Patients suffering from cancer usually suffer from severe pain. This can be for a number of reasons, such as the invasion of their bones, inflammation or damage caused to nerves. It is a form of pain which is notoriously hard to treat effectively.
At the University of Iowa Noyes et al (1975a) gave oral THC or a placebo at random to hospitalised cancer patients who were in severe pain. The THC relieved pain for several hours at very low doses and longer periods at higher doses (15 - 20 mg). It also acted as a sedative at the higher dose. It had fewer physical side effects than other commonly used analgesics. There was no incidence of nausea or vomiting unlike many other analgesics - indeed more than half of the patients had an increased appetite.
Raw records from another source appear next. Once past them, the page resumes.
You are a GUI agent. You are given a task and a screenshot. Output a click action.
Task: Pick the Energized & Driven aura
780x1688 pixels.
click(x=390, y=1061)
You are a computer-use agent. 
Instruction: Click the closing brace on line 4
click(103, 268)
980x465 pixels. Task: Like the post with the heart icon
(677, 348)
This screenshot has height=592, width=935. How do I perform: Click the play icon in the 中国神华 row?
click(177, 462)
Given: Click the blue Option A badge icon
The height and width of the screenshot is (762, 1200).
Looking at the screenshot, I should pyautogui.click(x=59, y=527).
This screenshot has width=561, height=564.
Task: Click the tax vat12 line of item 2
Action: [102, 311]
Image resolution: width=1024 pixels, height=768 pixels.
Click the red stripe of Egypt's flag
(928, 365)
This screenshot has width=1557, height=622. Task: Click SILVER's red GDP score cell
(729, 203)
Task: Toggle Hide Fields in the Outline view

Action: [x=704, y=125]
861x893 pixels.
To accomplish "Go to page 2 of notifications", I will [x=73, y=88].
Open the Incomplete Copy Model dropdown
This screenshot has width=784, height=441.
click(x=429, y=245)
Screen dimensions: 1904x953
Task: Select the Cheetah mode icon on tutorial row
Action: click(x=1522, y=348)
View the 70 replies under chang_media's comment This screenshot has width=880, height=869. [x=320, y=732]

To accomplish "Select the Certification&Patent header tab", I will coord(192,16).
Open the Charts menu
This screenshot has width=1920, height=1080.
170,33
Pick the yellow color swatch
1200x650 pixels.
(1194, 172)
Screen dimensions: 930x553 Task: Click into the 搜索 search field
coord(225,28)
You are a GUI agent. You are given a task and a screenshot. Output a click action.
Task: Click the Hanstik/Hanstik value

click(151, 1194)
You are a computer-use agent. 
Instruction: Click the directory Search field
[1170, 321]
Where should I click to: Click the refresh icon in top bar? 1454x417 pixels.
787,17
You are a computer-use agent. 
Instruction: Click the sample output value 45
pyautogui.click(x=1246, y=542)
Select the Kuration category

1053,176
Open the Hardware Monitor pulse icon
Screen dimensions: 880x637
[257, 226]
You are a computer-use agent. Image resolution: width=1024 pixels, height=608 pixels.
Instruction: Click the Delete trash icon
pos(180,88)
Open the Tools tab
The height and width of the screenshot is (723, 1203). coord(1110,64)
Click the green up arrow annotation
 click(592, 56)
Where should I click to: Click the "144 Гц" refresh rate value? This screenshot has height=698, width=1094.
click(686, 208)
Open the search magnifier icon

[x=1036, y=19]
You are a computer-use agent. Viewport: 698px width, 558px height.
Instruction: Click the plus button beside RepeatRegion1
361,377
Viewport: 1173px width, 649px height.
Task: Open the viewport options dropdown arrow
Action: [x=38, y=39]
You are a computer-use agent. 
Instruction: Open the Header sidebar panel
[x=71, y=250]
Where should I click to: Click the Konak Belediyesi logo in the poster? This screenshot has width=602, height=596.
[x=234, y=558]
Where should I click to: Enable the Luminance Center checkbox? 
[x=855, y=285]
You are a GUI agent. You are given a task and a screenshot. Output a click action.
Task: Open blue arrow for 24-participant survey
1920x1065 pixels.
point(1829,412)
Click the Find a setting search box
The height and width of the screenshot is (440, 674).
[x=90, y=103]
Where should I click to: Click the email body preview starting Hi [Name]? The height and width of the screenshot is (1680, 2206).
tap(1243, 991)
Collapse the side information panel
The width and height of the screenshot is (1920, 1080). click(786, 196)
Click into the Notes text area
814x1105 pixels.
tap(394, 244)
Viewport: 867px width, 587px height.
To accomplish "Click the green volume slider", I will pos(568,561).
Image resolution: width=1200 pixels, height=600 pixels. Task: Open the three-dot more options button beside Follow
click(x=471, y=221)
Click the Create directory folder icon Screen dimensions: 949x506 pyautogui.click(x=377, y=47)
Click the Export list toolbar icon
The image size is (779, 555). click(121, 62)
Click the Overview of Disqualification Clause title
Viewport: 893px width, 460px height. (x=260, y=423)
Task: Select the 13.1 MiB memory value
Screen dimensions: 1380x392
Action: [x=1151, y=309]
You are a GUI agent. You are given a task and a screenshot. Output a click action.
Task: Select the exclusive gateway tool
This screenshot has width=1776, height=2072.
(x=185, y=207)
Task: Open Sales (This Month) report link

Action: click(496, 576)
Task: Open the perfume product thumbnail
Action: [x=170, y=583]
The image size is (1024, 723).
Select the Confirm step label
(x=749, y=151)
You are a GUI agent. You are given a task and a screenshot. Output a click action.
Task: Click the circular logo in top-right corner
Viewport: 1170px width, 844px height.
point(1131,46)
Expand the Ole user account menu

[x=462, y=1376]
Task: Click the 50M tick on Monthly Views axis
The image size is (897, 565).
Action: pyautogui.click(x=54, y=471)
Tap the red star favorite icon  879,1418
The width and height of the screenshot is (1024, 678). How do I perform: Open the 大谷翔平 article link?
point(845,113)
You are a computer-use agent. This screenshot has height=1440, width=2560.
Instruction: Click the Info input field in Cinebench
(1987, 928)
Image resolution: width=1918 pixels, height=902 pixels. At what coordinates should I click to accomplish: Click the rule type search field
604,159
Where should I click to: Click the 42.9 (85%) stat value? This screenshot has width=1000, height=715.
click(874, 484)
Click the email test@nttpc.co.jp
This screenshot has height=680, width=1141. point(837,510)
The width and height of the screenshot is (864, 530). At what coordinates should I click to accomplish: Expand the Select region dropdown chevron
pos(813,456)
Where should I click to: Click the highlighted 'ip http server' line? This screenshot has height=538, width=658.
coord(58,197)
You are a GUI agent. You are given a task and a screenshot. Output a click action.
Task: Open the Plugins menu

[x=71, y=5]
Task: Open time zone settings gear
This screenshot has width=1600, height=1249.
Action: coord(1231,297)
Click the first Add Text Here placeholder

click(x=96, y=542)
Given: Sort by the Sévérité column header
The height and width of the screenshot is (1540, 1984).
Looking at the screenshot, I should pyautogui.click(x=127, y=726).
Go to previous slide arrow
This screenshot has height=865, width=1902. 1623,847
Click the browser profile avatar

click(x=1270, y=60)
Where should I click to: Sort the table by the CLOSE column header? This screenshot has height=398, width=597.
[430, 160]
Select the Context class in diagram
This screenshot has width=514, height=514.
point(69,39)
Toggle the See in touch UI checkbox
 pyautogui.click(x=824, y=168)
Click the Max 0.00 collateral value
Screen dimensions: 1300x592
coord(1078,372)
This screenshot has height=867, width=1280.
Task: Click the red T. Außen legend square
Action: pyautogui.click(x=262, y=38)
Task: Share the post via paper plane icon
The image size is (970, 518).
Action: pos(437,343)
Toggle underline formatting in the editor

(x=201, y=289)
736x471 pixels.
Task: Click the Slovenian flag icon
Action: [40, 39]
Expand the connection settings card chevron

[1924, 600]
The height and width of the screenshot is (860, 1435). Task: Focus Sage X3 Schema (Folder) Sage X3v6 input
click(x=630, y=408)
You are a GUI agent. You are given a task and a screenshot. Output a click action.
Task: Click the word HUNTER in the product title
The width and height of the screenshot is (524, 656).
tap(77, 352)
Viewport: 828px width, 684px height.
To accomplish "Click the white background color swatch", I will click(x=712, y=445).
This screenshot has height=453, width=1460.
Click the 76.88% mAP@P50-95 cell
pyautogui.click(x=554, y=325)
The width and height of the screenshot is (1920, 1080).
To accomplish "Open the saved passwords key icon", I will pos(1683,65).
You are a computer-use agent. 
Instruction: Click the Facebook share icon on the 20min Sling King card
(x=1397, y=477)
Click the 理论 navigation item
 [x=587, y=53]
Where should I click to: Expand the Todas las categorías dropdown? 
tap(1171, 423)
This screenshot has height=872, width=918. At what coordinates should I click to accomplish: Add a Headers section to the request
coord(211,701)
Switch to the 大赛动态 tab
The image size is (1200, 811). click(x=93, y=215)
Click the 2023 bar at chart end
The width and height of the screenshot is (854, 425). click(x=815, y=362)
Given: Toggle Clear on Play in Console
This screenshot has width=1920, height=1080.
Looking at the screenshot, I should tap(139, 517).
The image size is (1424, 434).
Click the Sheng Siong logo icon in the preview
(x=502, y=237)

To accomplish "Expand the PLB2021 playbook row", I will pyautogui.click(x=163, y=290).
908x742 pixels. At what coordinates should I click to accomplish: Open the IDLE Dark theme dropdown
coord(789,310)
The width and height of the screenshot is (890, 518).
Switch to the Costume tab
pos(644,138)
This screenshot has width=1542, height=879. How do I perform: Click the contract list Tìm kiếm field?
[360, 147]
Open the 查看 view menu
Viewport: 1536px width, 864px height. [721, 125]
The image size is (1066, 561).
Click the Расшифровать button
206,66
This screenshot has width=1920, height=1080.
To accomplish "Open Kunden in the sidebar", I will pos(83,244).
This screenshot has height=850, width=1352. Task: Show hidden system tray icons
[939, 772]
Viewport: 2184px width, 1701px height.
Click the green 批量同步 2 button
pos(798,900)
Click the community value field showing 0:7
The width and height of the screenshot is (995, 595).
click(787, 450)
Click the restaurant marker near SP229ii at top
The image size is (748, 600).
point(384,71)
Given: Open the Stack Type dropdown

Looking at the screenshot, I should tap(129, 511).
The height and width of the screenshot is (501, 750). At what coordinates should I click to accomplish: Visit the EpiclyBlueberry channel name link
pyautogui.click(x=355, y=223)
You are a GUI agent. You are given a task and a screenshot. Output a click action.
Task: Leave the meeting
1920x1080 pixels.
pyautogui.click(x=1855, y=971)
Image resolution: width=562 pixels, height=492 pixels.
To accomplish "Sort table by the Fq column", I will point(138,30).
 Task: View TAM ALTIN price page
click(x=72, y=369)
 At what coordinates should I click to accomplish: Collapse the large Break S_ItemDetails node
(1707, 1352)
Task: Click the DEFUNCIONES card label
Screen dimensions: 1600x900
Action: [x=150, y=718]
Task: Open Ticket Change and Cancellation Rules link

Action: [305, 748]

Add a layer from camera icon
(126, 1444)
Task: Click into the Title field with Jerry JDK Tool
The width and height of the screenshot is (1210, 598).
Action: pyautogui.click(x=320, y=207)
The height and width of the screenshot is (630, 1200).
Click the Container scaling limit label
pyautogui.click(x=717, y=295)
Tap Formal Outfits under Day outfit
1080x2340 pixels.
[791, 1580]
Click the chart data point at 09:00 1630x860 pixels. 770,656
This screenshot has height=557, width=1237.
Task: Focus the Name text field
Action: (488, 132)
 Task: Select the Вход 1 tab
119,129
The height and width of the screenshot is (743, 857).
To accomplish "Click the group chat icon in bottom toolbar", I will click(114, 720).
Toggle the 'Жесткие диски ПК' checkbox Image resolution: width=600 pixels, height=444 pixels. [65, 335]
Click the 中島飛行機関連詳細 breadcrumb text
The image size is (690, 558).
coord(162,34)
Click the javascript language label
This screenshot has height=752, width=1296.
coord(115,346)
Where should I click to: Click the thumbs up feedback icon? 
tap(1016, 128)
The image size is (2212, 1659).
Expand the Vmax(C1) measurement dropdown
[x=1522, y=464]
Then Noyes et al conducted another study (1975b). This time they gave codeine, THC and placebo to 36 patients with advanced cancer. Codeine and cannabis were equally effective, but some patients found the psychoactive effects of THC uncomfortable. However these people did not know they were going to take a psychoactive drug and were obviously frightened. If they had been told beforehand perhaps they would not have been uncomfortable. Many of the patients however felt they generally had a sense of well-being that was absent before. As a result of this experiment, the researchers estimated that 10mg of THC was roughly equivalent to 60mg of codeine.
A study revealing potential additive effects of THC on standard medication was done by Holdcroft et al (1997). It centred on a patient who had severe chronic pain of gastrointestinal origin. The patient used morphine as an analgesic.It was found that the patient required a substantially lower amount of morphine when they were treated with oral THC in the form of cannabis oil.
The differing mechanism of analgesic action cannabis uses compared to existing (mainly opioid) medications means that not only are additive effects likely, but it could be useful in patients resistant to existing medications, and be useful in treating pain which existing medications fail to deal with adequately. The National Institutes of Health suggested that 'Neuropathic pain represents a treatment problem for which currently available analgesics are, at best, marginally effective. ...THC...may be useful in this inadequately treated type of pain'. The findings of Growing et al (1998) concurred with this conclusion, and suggested that this might be the area of greatest medical potential.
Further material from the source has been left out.